- _WORK INSTRUCTION_
Leave every image out, and print the remaining lines below exactly.

Segment Start: RAW DATA

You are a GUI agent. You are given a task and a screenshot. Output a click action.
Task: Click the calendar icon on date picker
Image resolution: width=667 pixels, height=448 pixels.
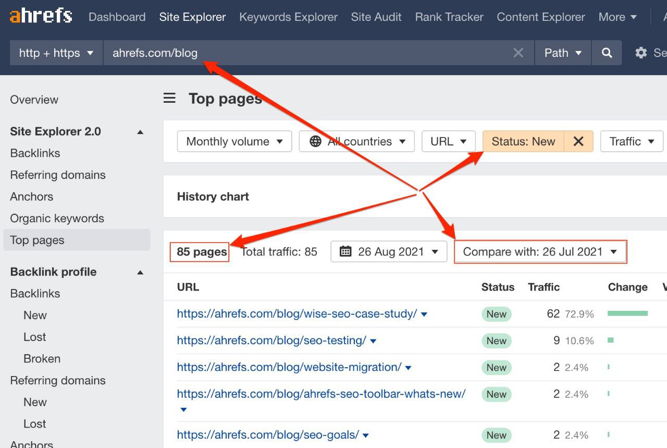click(x=345, y=252)
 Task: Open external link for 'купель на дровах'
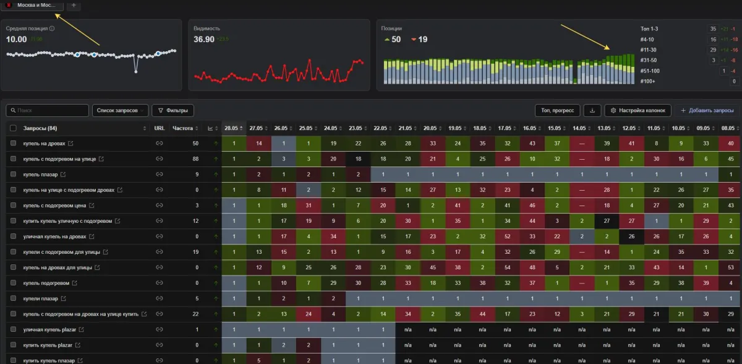coord(70,144)
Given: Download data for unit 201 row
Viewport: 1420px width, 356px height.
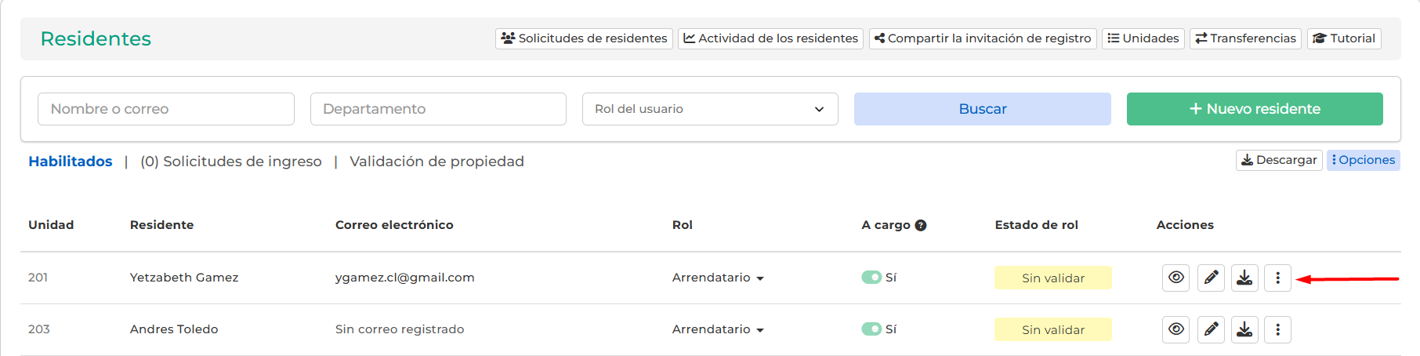Looking at the screenshot, I should (x=1244, y=278).
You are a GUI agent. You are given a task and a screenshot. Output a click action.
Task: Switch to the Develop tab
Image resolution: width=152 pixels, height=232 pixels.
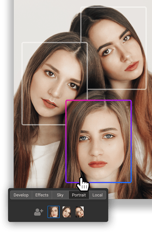click(21, 195)
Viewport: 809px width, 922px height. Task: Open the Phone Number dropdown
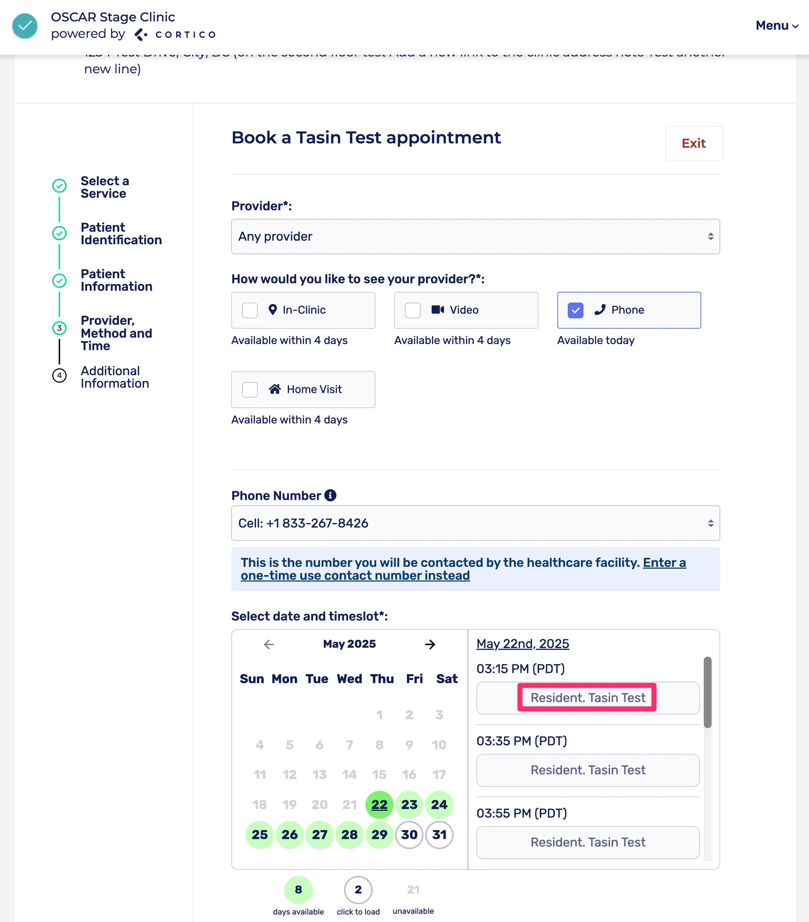click(x=475, y=523)
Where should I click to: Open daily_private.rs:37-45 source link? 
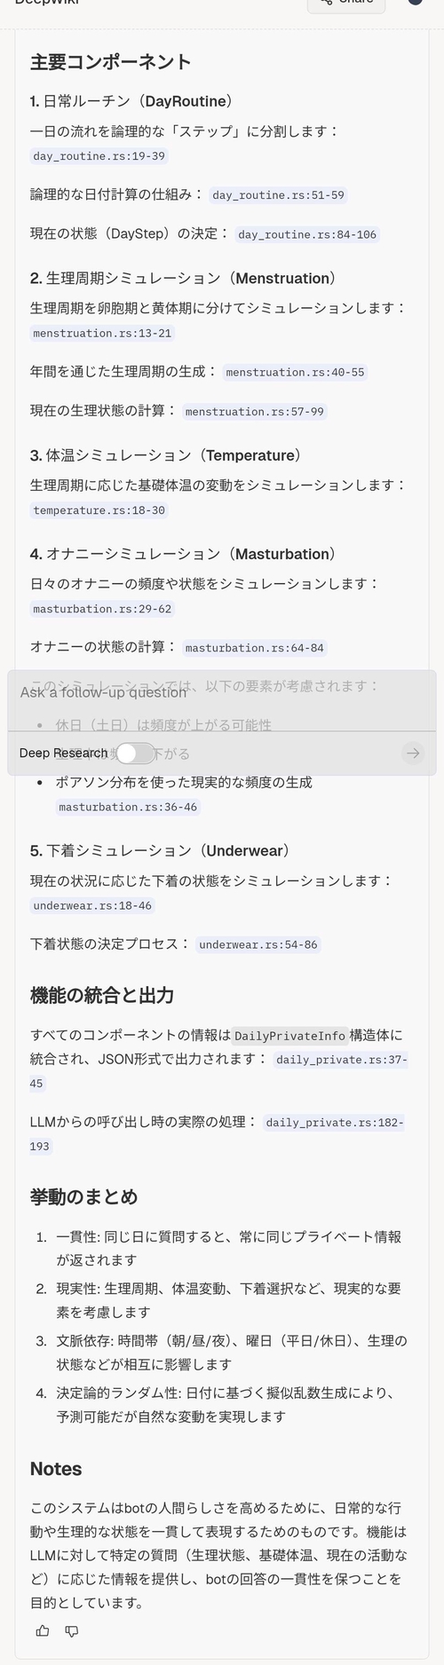341,1060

Segment End: RAW DATA

- _RESPONSE TO THE TASK_
You are a GUI agent. You are given a task and a screenshot. Output a click action.
Task: Click the calendar icon on date picker
Image resolution: width=667 pixels, height=448 pixels.
click(x=345, y=252)
 Task: Open external link for 'купель на дровах'
coord(70,144)
Given: Download data for unit 201 row
Viewport: 1420px width, 356px height.
Looking at the screenshot, I should (x=1244, y=278).
You are a GUI agent. You are given a task and a screenshot. Output a click action.
Task: Switch to the Develop tab
Image resolution: width=152 pixels, height=232 pixels.
click(21, 195)
Viewport: 809px width, 922px height. Task: Open the Phone Number dropdown
click(x=475, y=523)
Where should I click to: Open daily_private.rs:37-45 source link? 
341,1060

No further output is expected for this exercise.